# What this task involves:
With the pictures left out, every record must be reproduced exactly.

# Saved entries:
# # #
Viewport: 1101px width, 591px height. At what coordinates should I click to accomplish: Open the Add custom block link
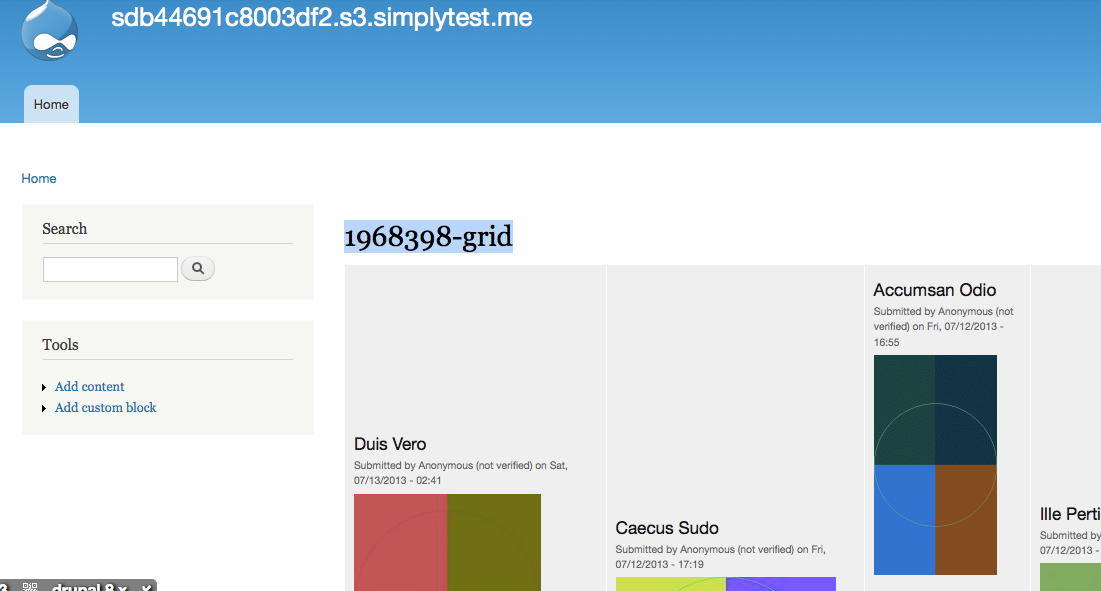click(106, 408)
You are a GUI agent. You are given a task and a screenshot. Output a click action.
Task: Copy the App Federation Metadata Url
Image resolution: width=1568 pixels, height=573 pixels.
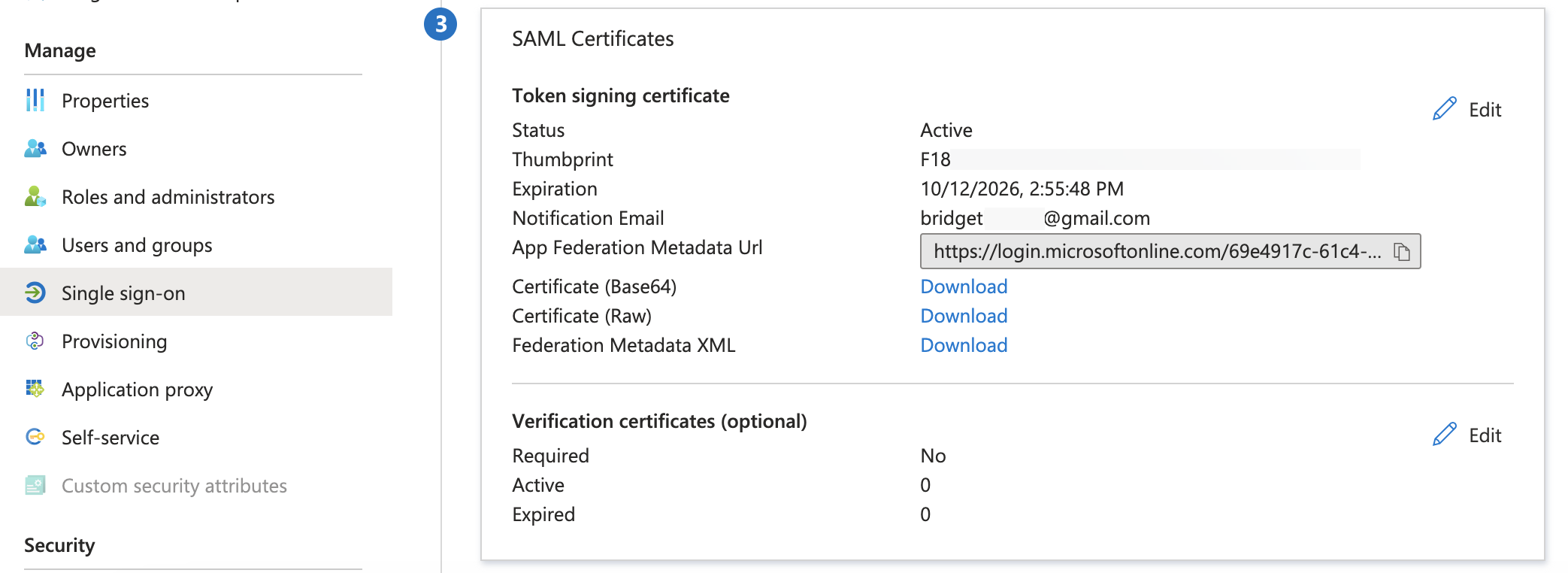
# # #
# Result of the exercise:
Viewport: 1101px width, 591px height. At what coordinates should I click to accomplish: Open the Add custom block link
click(106, 408)
You are a GUI agent. You are given a task and a screenshot. Output a click action.
Task: Copy the App Federation Metadata Url
Image resolution: width=1568 pixels, height=573 pixels.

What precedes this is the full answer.